ICL did ship a lot of 8bit ISA ethernet cards with the intel
chipset (might have been sourced from a 3rd party) - clearly
the hardware engineers built the cards without asking the
software guys about which chips were easy to drive.
The amd lance chips were easy (even allowing for some
little errata [1]), the intel one a real PITA.
Fortunately I never had to fix the Intel driver, largely
because I was doing the drivers for sparc systems.

But yes, on a 386/486 none of the PIO based 8-bit ethernet
cards could get anywhere near saturating a 10M LAN.
(Well, maybe just, and with full sized packets.)
Put the cards in a PCI system and it is actually worse.
Not only that, but while doing the slow ISA io the
cpu is spinning - so you really, really wanted a PCI
ethernet card.

So the only systems where you would be running an ISA
ethernet card are old 486 ones (not to be confused
with some new embedded 486 cpu).

So even the later ISA-pnp cards are of limited use.
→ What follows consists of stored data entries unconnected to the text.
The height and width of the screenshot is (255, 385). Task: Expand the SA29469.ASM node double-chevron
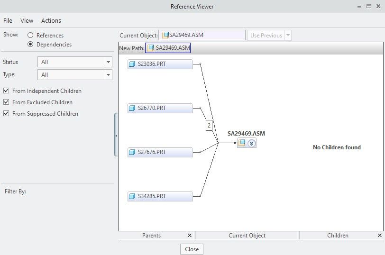point(251,143)
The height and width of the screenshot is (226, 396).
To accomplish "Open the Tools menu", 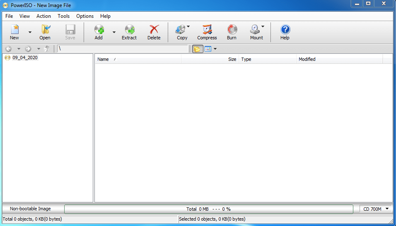I will pos(63,16).
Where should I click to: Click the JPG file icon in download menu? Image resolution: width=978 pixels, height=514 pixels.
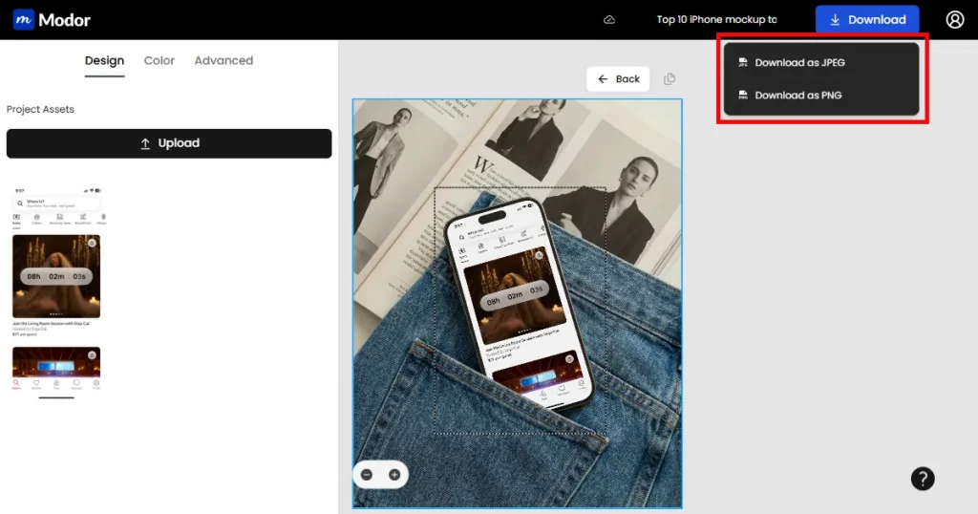(x=742, y=63)
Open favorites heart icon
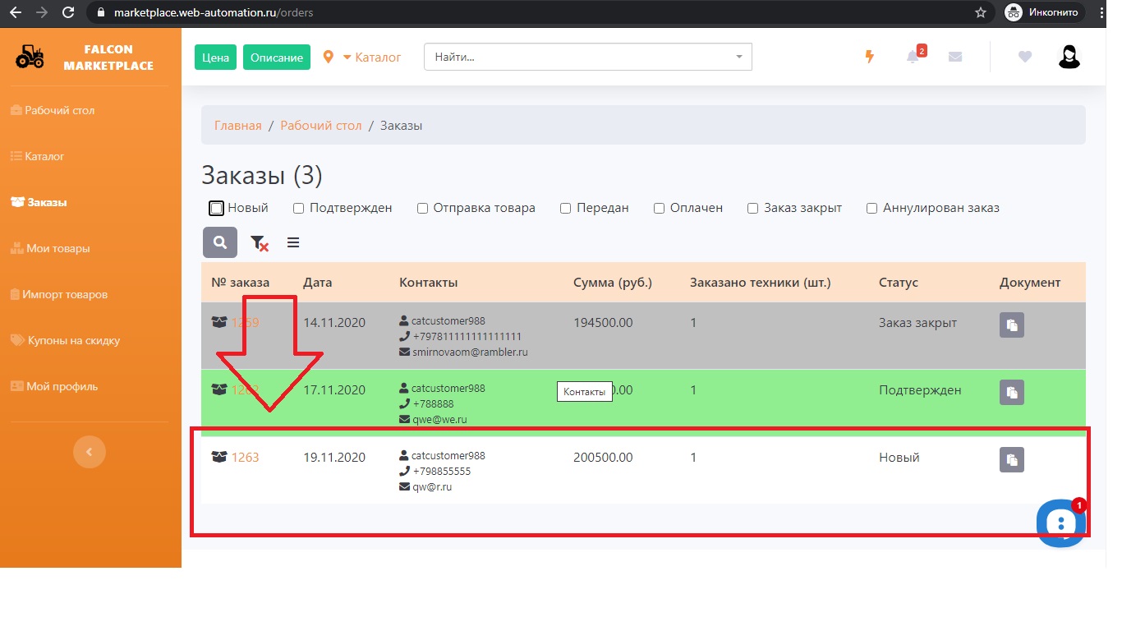This screenshot has width=1122, height=631. coord(1024,57)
Trying to use something based on the amd pcnet-isa
(lance on a card) is also fraught - as you need to
get one of the motherboard dma channels into
'cascade mode' - often not supported by the OS.
(And you'll probably fail to run the bloated board
EEPROM config tool as well.)

All best dead and buried!

	David

[1] It really didn't like bus cycles terminating anywhere
near the 256 clocks cycle timeout.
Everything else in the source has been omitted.